The KU Lab team developed a series of recommended actions with specific, targeted action steps for the university along three themes: 

  • ​​THEME A: Improve Communication and Coordination of International Resources  
    1. ​​Create an international engagement index that captures faculty, student, and staff international activities and outcomes as they relate to KU’s internationalization goals
    2. Develop a clear, one-stop platform and communication strategy for external stakeholders that showcases KU as an international research university with global impact and improves access to and opportunities for engagement
    3. Develop and integrate into onboarding materials staff trainings on internationalization resources and supports, intercultural competency development, and global engagement programming, as well as important policies and practices that guide and define international staff engagement
    4. Establish an institutional definition for “internationalized curriculum and learning outcomes” that is inclusive of language and area studies content, but also of courses across the humanities, social sciences and natural sciences disciplines, as well as the professional schools
  • ​THEME B: Invest in and Strategically Align KU’s Existing International Strengths and Resources 
    1. ​Strategically realign the National Resource Centers (Area Studies) to enhance their institutional visibility; better connect them to KU’s international and broader administrative resources; align them with interdisciplinary opportunities in research and teaching across KU’s schools and academic departments; and maximize governmental, corporate, and educational outreach related to internationalization
  • ​THEME C: Develop a Culture That Values and Rewards International Activity and Associated Outcomes  
    1. ​​Use the international engagement index and associated metrics for KU faculty, student, and staff efforts to make visible the work that is getting done and communicate the outcomes associated with that work through an annual international engagement report
    2. Build internationalization goals from the index into annual staff evaluation processes; intercultural competency development should be explicitly supported and encouraged as a critical dimension of KU’s diversity, equity, inclusion, and belonging efforts

​Outcomes 

Key outcomes of the process included reinvestment of institutional funding to support international affairs administration (decoupling the leadership team, planning efforts, and overall management of KU's internationalization efforts from the student fee structure and recognizing that internationalization is more than student services to inbound and outbound students). The establishment of a new provost-funded Institute for Global and International Engagement, which will serve as an institutional umbrella for KU's strong area studies centers and national resource centers was also significant.
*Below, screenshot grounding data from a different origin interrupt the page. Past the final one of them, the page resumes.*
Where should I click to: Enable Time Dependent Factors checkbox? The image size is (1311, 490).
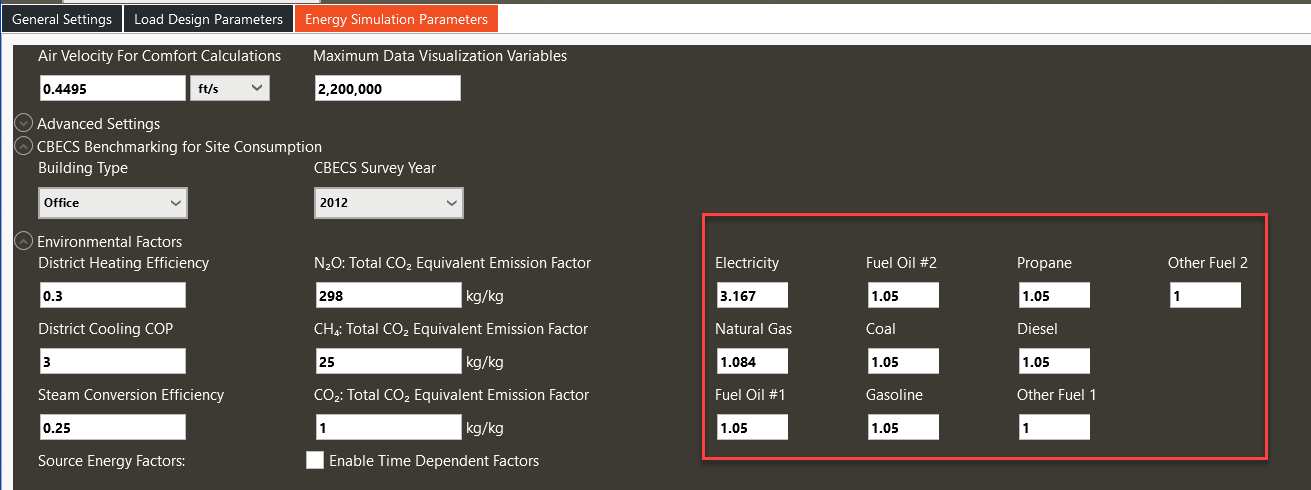315,461
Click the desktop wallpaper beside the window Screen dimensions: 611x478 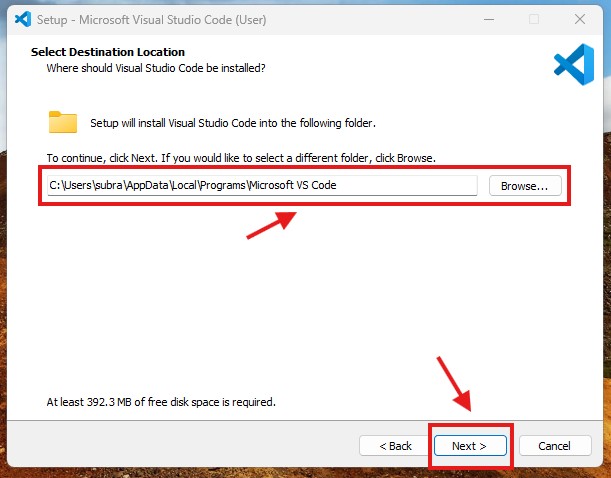[605, 300]
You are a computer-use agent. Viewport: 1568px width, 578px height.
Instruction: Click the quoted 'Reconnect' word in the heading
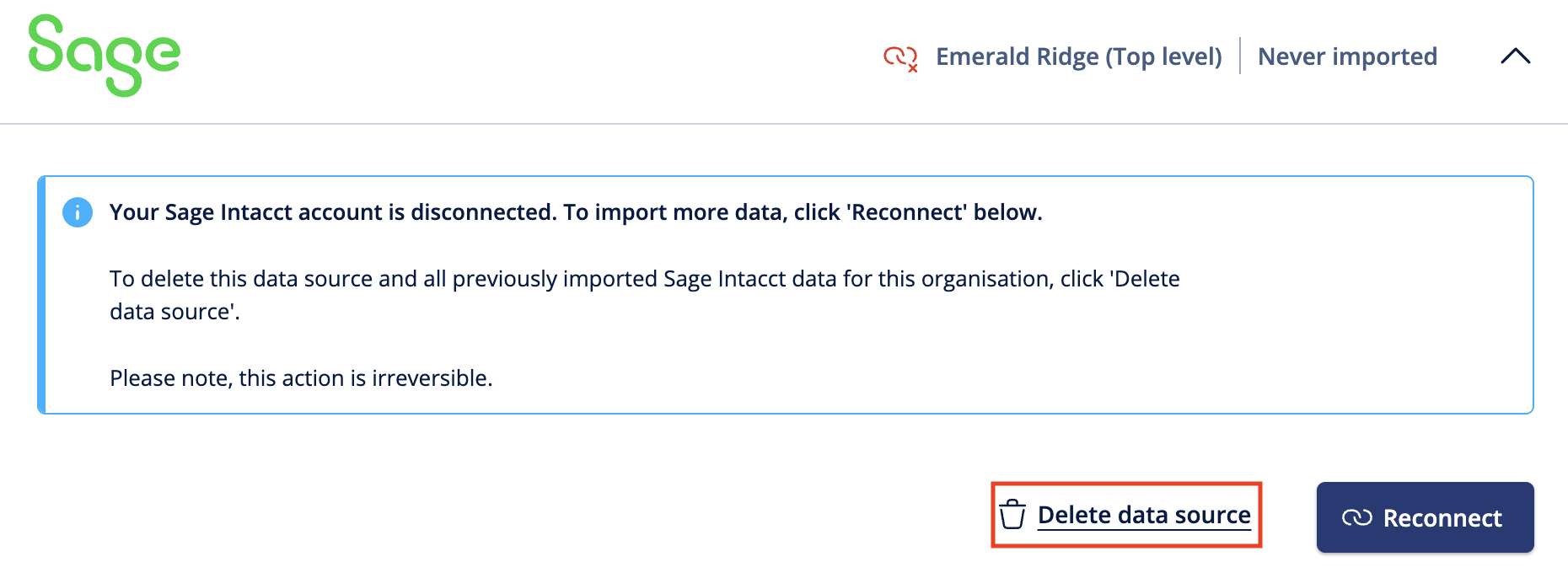tap(906, 212)
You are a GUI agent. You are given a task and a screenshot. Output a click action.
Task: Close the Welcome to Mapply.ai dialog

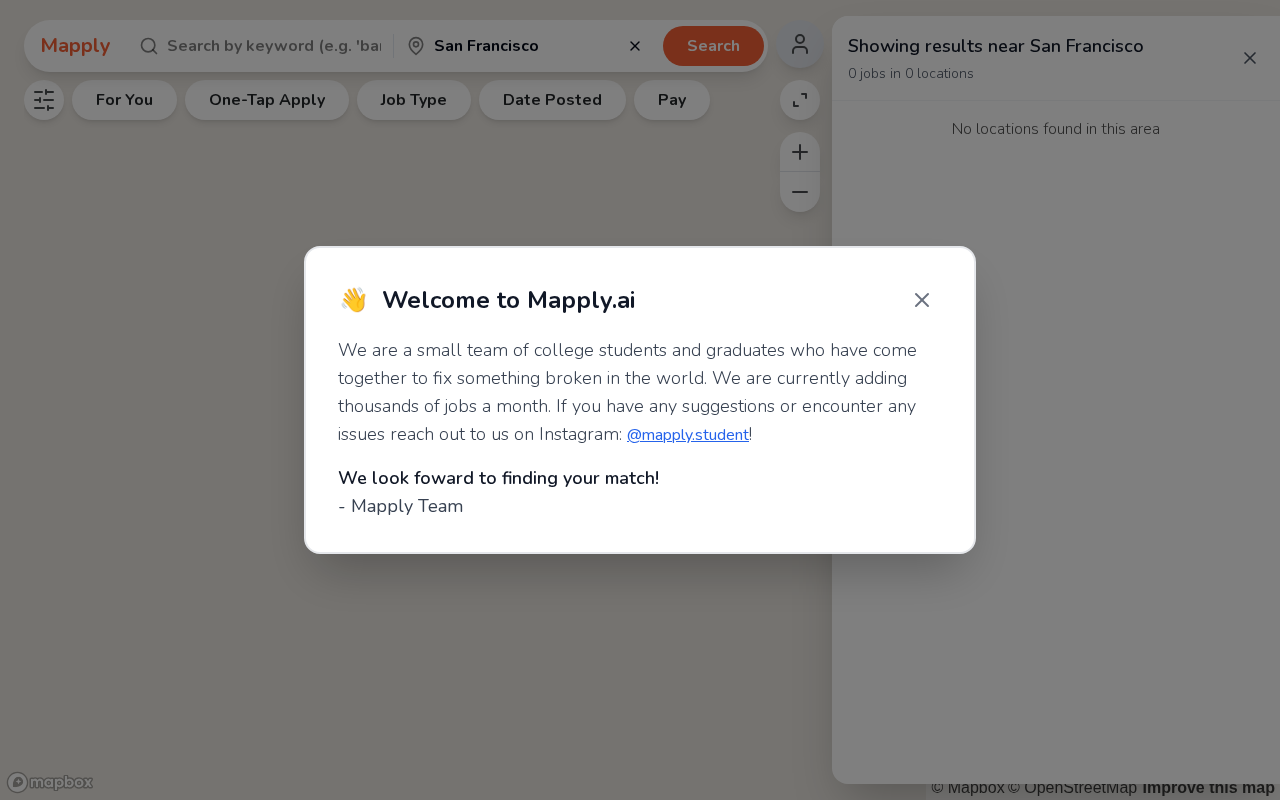tap(922, 300)
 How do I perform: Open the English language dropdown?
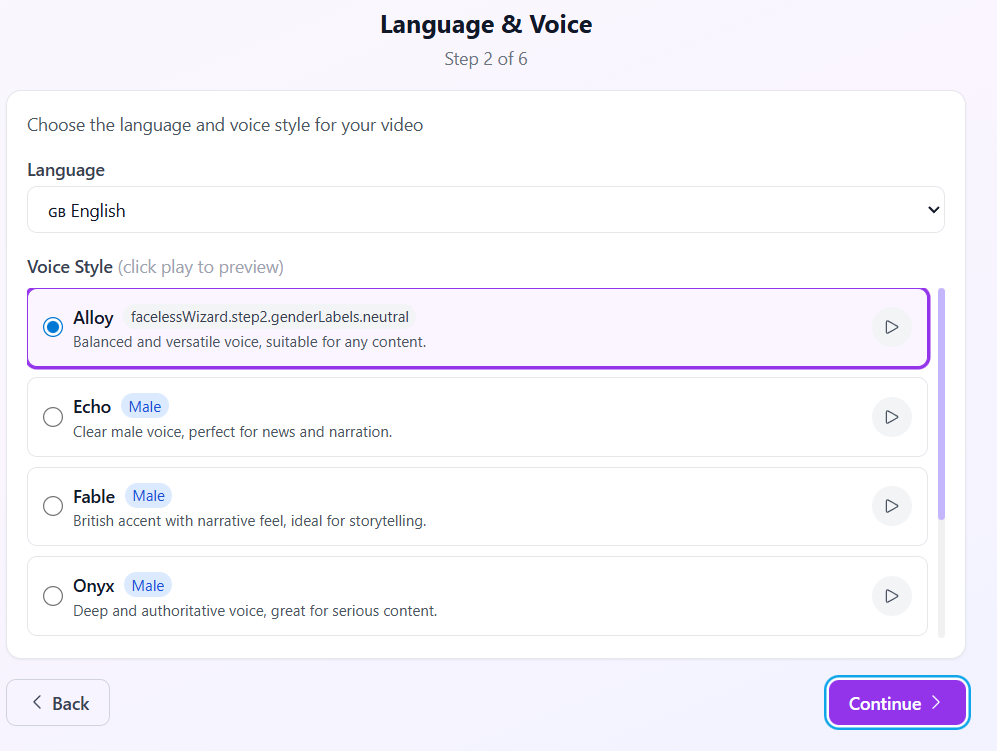coord(486,210)
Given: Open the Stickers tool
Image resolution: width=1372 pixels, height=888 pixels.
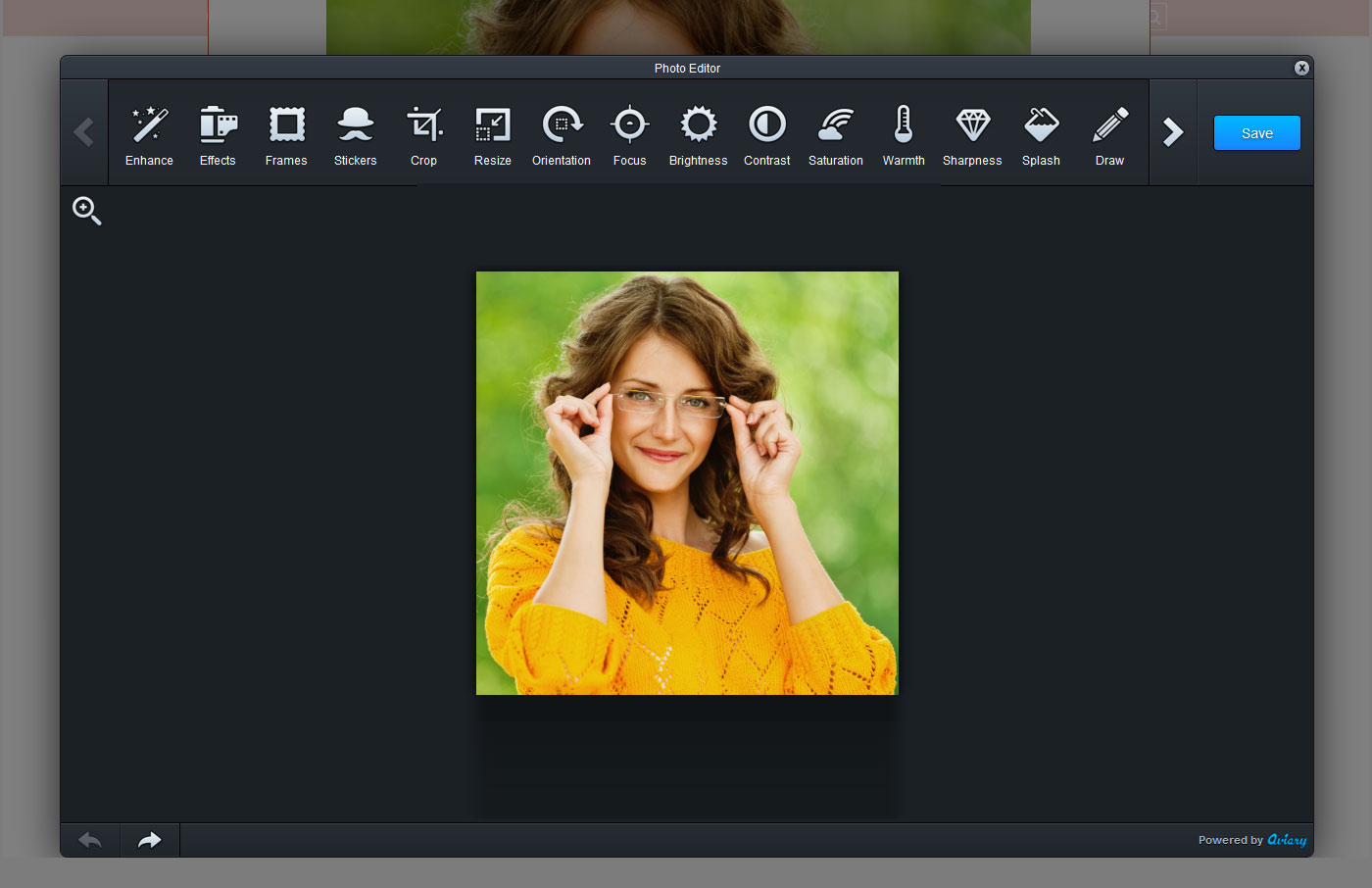Looking at the screenshot, I should 355,134.
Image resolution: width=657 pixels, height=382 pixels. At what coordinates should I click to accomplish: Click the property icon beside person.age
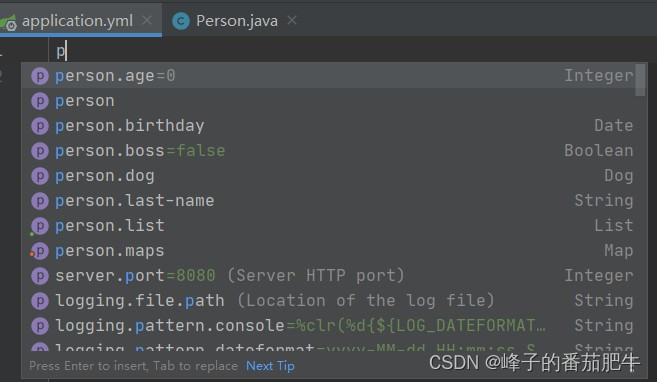[x=40, y=76]
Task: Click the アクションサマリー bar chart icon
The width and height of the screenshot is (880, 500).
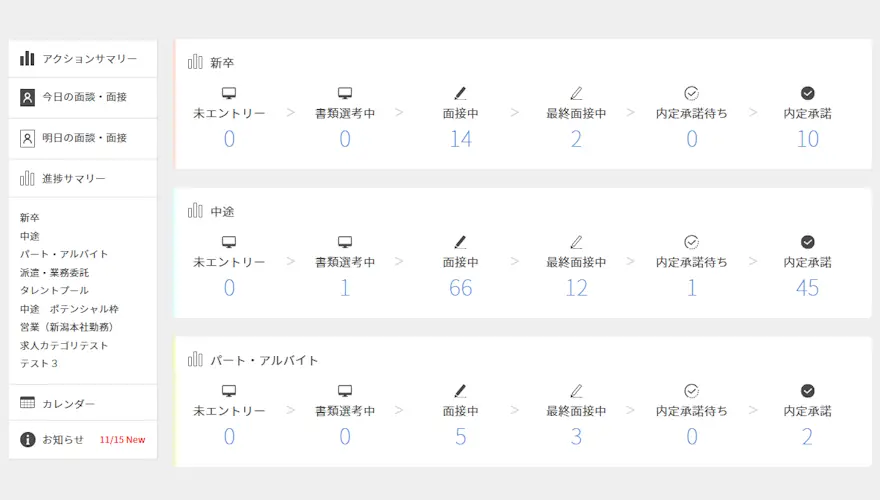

Finally, and most importantly, the recommendations of the Lab have not only been incorporated into KU's strategic action planning, but comprehensive internationalization has been built into the university's plan as one of five core foundational principles. All university leaders will have to build internationalization goals and objectives into their plans. 

​“The ACE Internationalization Lab has been a tremendous opportunity for us to have a broad, open, and rigorous set of conversations about our international work, to identify missed opportunities and unnecessary barriers to our international work and to build an integrated set of plans into the institution's strategic planning process in support of comprehensive internationalization. The ACE Model for Comprehensive Internationalization; ACE's expertise; and the guidance we have received from our Lab adviser, Cheryl Matherly, have been invaluable.”—Charles Bankart, Senior Internationalization Officer, KU

​Advice 

KU offers the following advice to institutions considering embarking on the ACE Internationalization Lab: 

  • ​​Remember that this process is a two-year marathon, and a solid plan and regular engagement are key to success
  • Executive leadership buy-in and support are critical
  • The Lab steering committee is also a great opportunity to involve positive and critical voices in the self-study in a rigorous way and work on recommendation development; stakeholders need to be active participants rather than just supporters in order to transform and change institutional culture
  • Hire or assign a person to manage the Lab logistics, as there is a lot involved and having someone keep track of everything and pull it—as well as the team—together is essential

​The ACE Internationalization Lab  

The Internationalization Lab provides customized guidance and insight to help colleges and universities achieve their internationalization goals. Learn more about the Lab and how to apply.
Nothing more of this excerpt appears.